Only the text belongs in the copy: repeat each record exactly, without pictures.

════

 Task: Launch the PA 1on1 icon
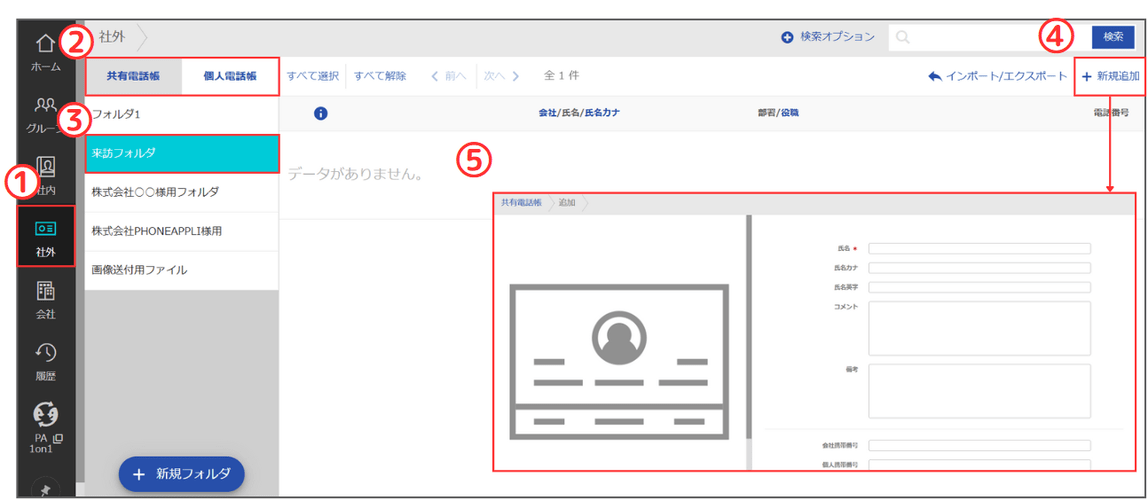coord(45,415)
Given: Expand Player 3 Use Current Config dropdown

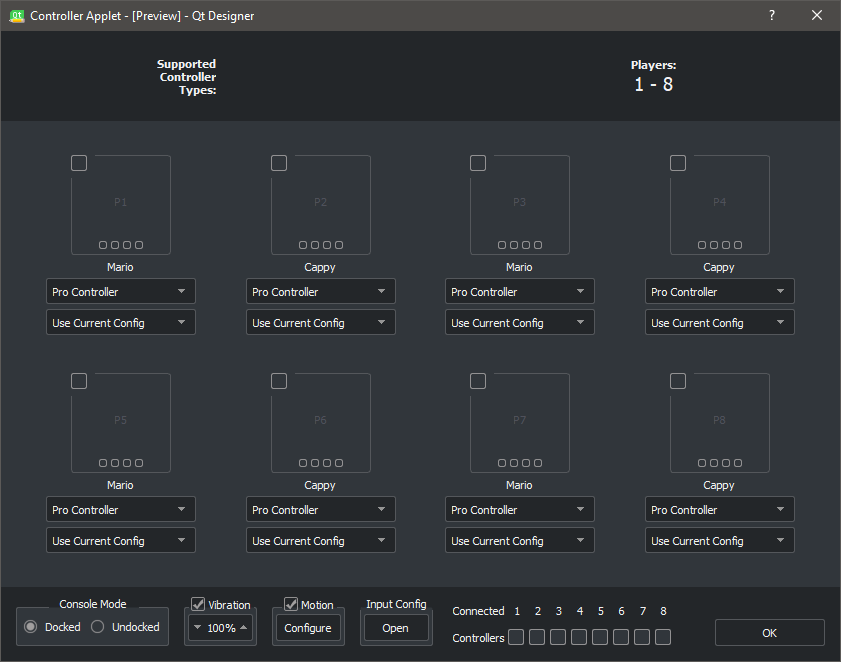Looking at the screenshot, I should (519, 322).
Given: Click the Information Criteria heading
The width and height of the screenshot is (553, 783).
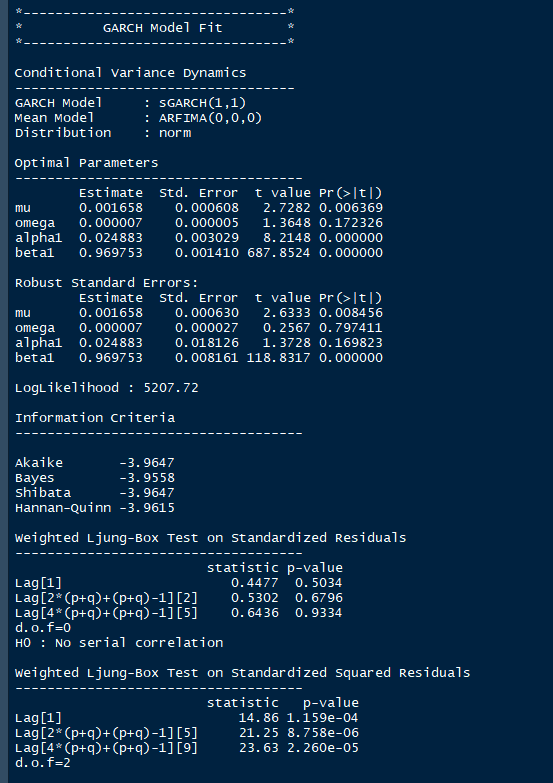Looking at the screenshot, I should [x=95, y=417].
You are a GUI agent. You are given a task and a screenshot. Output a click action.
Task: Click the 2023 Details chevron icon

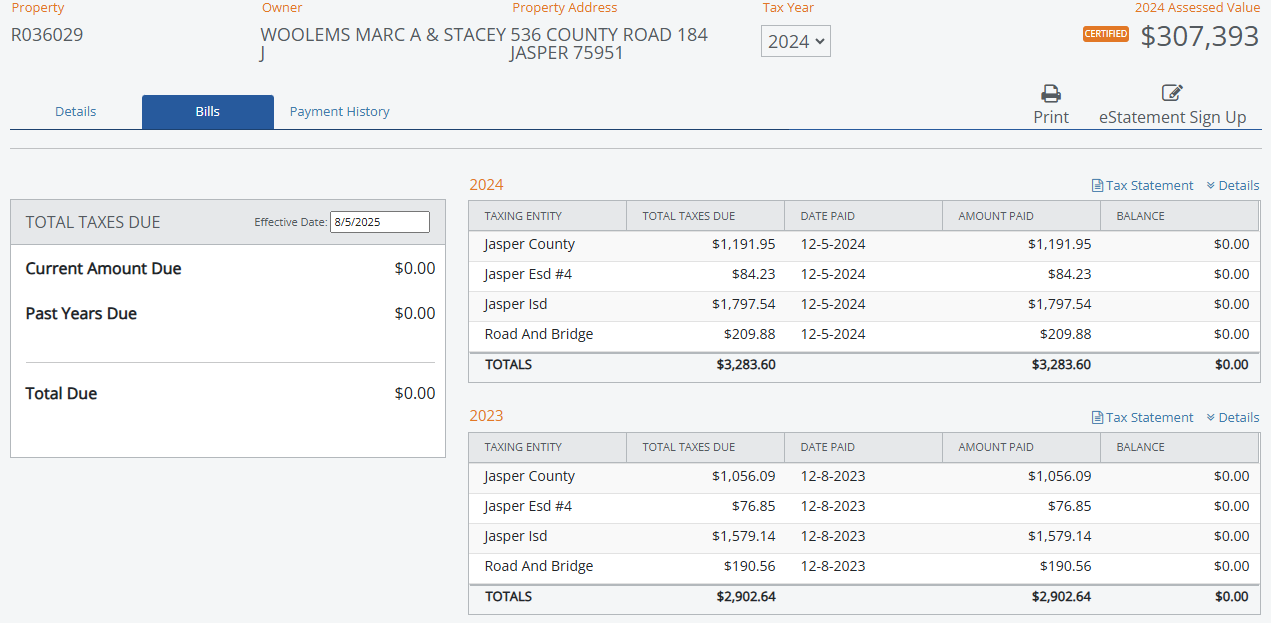click(1210, 418)
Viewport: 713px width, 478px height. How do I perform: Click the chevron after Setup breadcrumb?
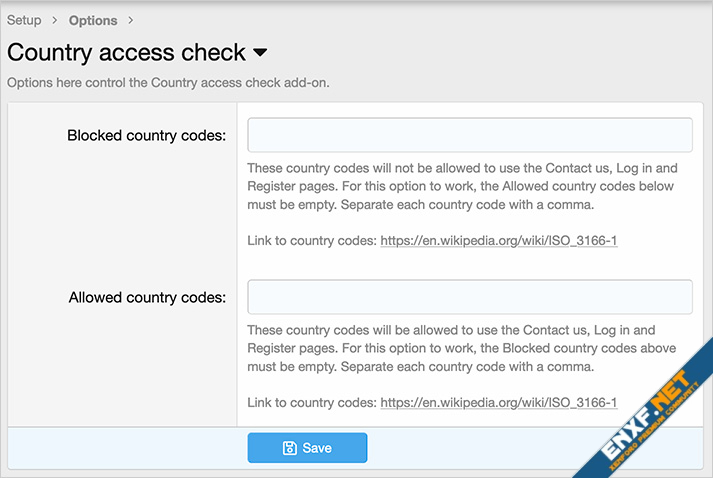pos(55,20)
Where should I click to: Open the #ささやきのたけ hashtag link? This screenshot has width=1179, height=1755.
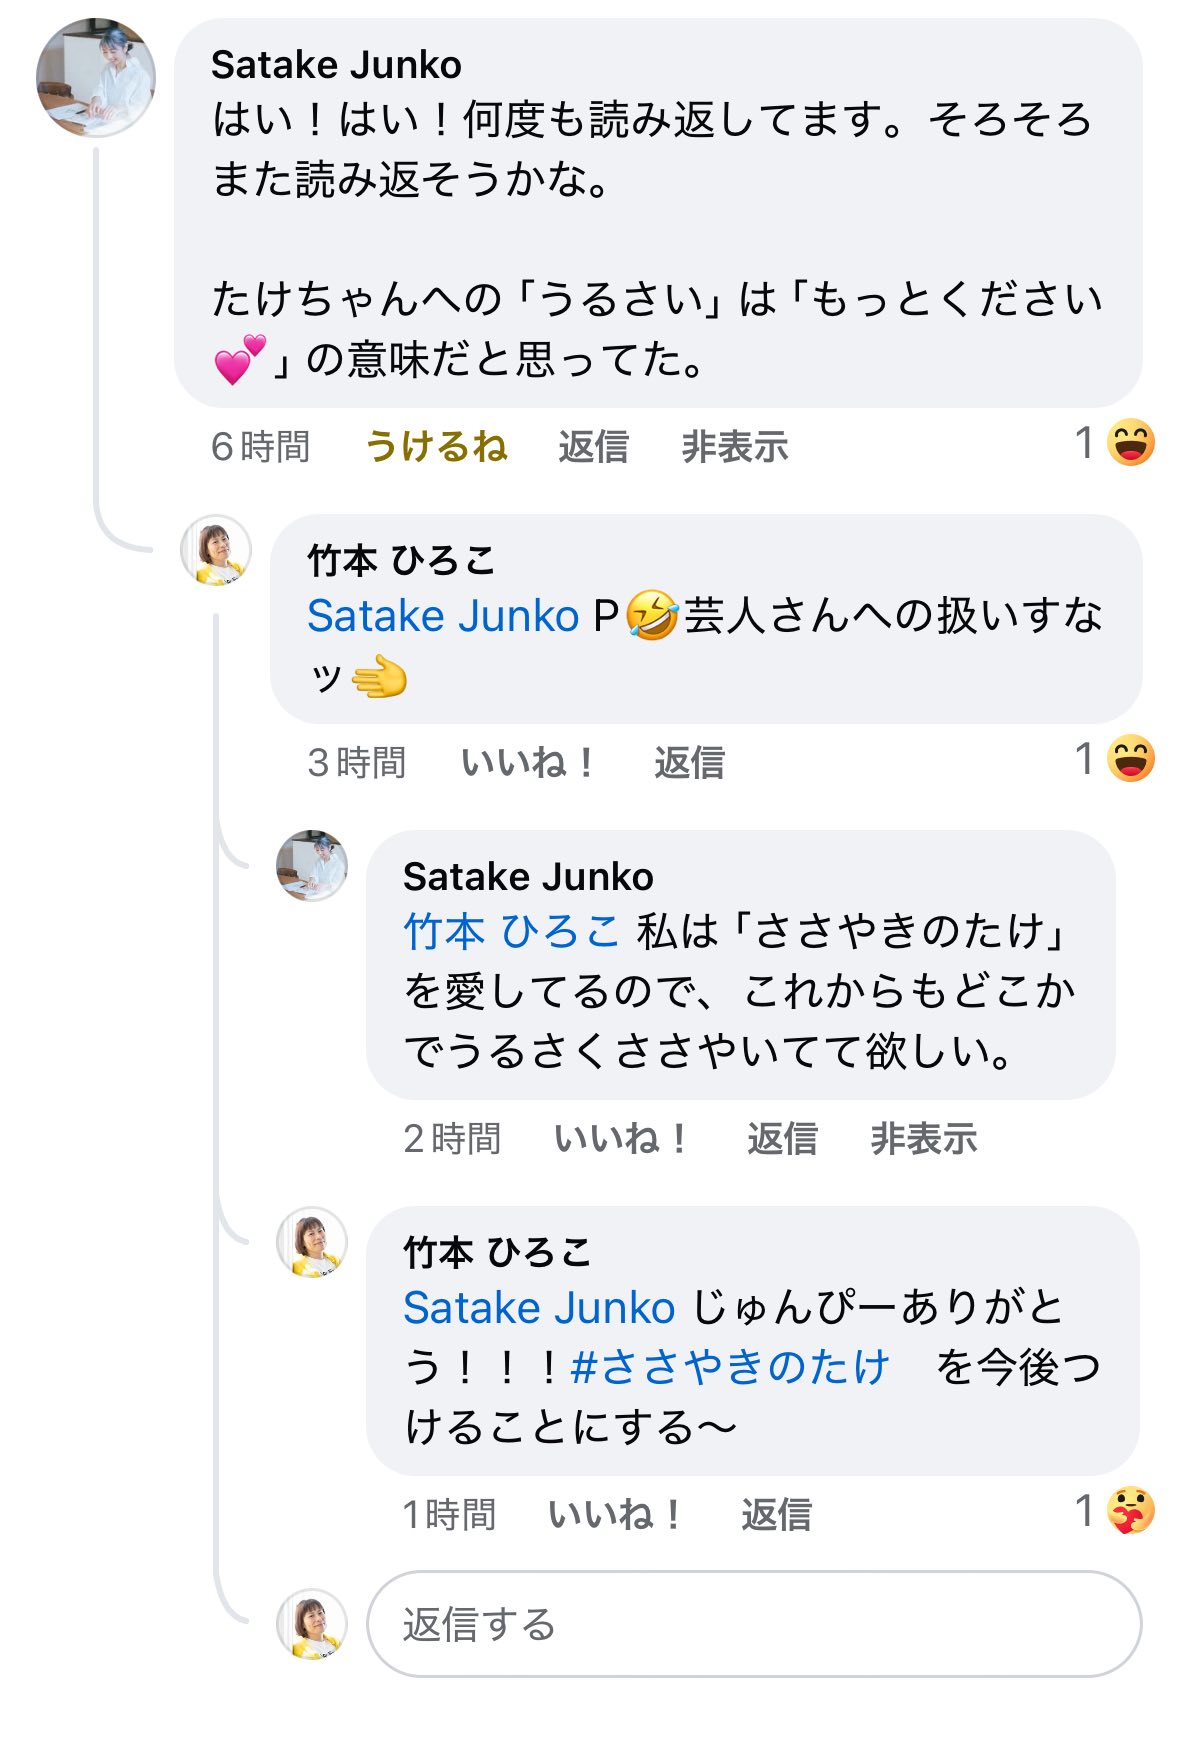pos(730,1367)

════

» Exercise solution:
 Task: Launch the PA 1on1 icon
coord(45,415)
Given: Expand Player 3 Use Current Config dropdown

Looking at the screenshot, I should (519, 322).
Given: Click the Information Criteria heading
The width and height of the screenshot is (553, 783).
Looking at the screenshot, I should [x=95, y=417].
You are a GUI agent. You are given a task and a screenshot. Output a click action.
Task: Click the 2023 Details chevron icon

click(1210, 418)
Viewport: 713px width, 478px height. How do I perform: Click the chevron after Setup breadcrumb?
pos(55,20)
Where should I click to: Open the #ささやきのたけ hashtag link? This screenshot has width=1179, height=1755.
pos(730,1367)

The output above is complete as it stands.